Ansonsten habe ich immer mal wieder Heimweh. Das kenne ich gar nicht von mir, denn oft leide ich ja auch an Fernweh, doch ich vermisse einfach Peter und Klara so schrecklich. Ich bekomme von beiden gar nichts mehr mit und kann nur immer am Wochenende kurz Zeit mit ihnen verbringen. Doch andererseits weiß ich auch, dass Johanna mich braucht und sie einfach noch eine ganze Weile hier bleiben wird.
Ich bin schon so ungeduldig und möchte sie am liebsten heute noch mit nach Hause nehmen, aber ich muss ihr die Zeit zugestehen, die sie noch braucht. Eigentlich bin ich ja total ausgelastet. Langweilig ist mir nicht, aber es geht mir trotzdem nicht so gut dabei. Mein Tag sieht folgendermaßen aus: von 2-3 Uhr und von 6-7 Uhr in meinem Bett Muttermilch abpumpen, anschließend duschen, dann auf die Intensivstation zum Frühstücken gehen, Visite abwarten, von 10-12 Uhr Johanna versorgen (wickeln, stillen, kuscheln), abpumpen und zu Mittag essen.
Ab 12.30 Uhr bin ich dann wieder auf meinem Zimmer. Von 14-15 Uhr Johanna versorgen, d.h. wickeln, ihr die Flasche geben und kuscheln. Anschließend ziehe ich mich wieder auf mein Zimmer zurück, um abzupumpen, ab 17.30 Uhr bin ich dann wieder auf der Intensivstation, um zu Abend zu essen und Johanna zu versorgen und zu stillen und mit ihr zu kuscheln. Ab 20 Uhr bin ich erneut auf meinem Zimmer um abzupumpen, von 22-23 Uhr versorge ich wieder Johanna auf der Intensivstation und lege mich nach dem Abpumpen ca. um Mitternacht schlafen und schlafe bis 6 Uhr, mit einer Stunde Abpumpen dazwischen.
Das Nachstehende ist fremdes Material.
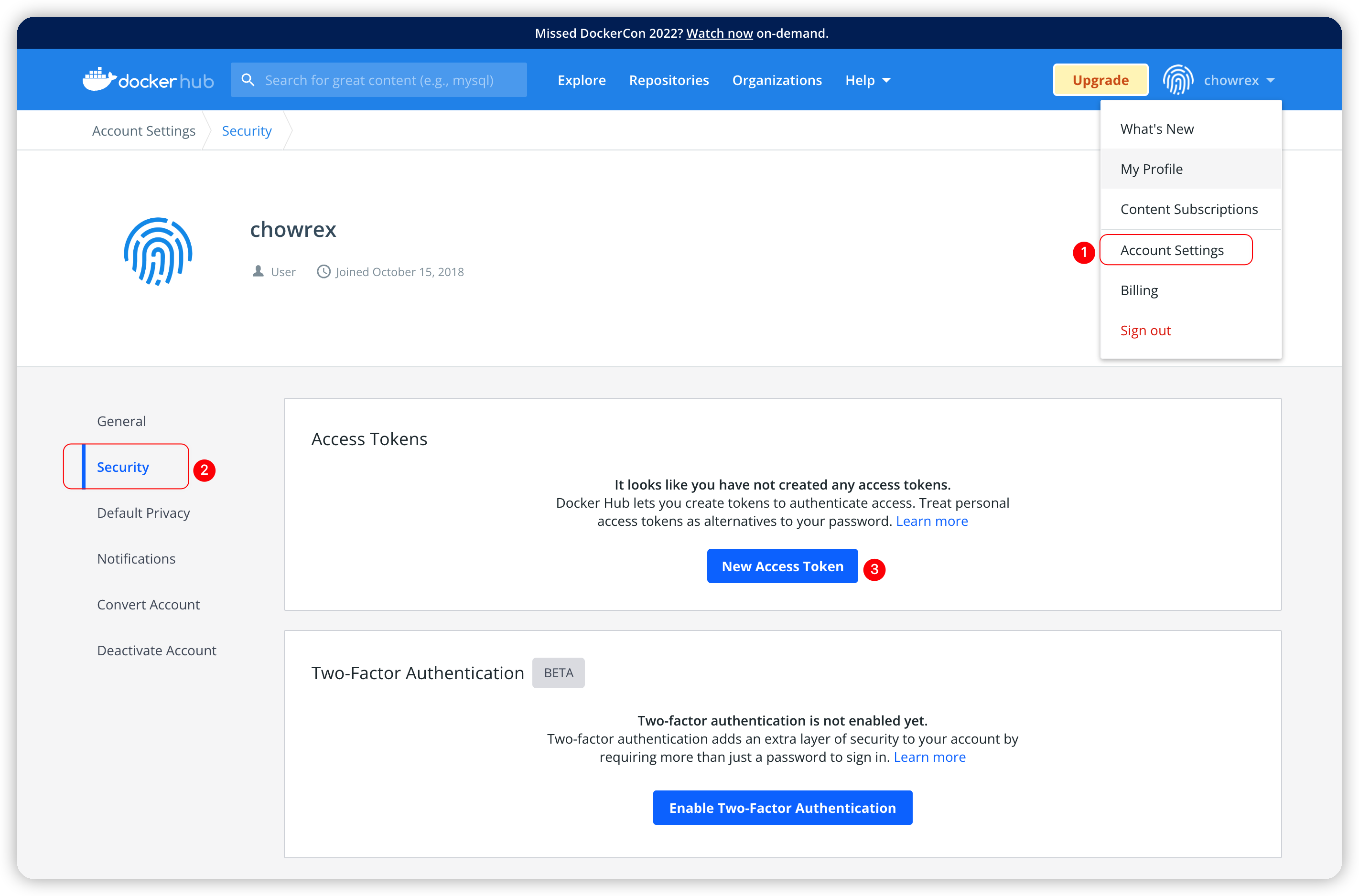Sign out from the account menu
This screenshot has width=1359, height=896.
click(x=1145, y=331)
So habe ich eigentlich auch nicht die Chance, mal in die Stadt zu gehen, weil ich immer nur so kurze Pausen zwischen Johannas Versorgungszeiten habe, obwohl ich die Möglichkeit hätte, schnell mal mit der U-Bahn irgendwo hinzufahren. Was ich sonst noch so mache? Wenn ich zwischendurch ein bisschen Zeit habe, erliege ich immer noch dem Strickwahn. Die Decke für Johanna, die ich bereits zu Hause angefangen habe, ist erst zur Hälfte fertig. Manchmal bin ich so müde, dass mir schon die Stricknadeln aus den Händen fallen. Da macht man sich dann schon seine Gedanken! Ansonsten denke ich viel an Klara und Peter.
Mein Gemütszustand ist manchmal zusätzlich abhängig davon, welche Fort- oder Rückschritte Johanna macht. Naja, ich werde hier schon irgendwie durchhalten. Zu Hause wird es auch nicht einfacher werden, aber ich bin zumindest wieder in meiner vertrauten Umgebung bei Peter und Klara.